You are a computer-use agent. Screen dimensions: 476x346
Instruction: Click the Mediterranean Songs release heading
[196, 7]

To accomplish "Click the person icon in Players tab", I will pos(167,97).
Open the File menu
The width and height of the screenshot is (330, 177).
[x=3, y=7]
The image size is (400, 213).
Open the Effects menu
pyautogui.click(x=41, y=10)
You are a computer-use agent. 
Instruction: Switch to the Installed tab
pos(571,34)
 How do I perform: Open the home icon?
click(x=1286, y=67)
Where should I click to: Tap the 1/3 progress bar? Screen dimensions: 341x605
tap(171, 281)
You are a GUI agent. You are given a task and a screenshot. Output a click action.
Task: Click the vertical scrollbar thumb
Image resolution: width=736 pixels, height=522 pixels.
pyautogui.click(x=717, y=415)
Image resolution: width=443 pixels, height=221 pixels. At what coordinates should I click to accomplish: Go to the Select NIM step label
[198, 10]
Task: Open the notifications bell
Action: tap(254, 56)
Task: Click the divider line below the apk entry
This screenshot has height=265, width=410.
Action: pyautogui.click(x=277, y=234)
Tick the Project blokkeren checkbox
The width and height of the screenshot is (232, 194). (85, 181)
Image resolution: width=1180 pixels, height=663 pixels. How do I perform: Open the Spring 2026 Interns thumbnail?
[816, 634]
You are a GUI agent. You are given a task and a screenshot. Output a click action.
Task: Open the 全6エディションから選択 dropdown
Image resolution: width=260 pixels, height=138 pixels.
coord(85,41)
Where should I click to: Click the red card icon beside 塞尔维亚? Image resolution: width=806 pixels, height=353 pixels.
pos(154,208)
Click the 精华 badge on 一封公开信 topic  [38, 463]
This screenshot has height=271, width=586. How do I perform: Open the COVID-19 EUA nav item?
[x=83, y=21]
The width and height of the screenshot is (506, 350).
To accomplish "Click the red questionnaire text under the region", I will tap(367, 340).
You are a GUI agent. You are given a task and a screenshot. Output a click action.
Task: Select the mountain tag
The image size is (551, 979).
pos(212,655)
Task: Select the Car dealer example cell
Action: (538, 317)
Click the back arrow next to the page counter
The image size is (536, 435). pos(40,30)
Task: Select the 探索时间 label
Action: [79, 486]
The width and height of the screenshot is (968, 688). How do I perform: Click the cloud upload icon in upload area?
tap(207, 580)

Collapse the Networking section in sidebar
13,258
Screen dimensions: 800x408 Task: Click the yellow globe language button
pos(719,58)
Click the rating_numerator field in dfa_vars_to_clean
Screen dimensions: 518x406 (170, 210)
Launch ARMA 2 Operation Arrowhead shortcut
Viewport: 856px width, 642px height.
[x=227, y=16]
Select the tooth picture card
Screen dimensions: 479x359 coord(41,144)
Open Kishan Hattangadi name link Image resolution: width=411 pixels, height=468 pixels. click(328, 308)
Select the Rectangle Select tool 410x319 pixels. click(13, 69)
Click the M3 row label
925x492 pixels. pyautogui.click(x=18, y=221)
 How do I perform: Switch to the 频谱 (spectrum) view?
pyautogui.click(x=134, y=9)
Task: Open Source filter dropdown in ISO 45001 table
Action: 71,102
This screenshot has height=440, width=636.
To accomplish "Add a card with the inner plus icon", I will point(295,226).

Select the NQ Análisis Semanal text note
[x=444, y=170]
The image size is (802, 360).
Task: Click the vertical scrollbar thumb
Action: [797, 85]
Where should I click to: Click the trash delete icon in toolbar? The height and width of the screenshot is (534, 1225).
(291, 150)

Task to complete: Show the lines in the entries above that include the string "computer".

Your solution:
You are a computer-use agent. Screen dimensions: 476x346
You are a computer-use agent. 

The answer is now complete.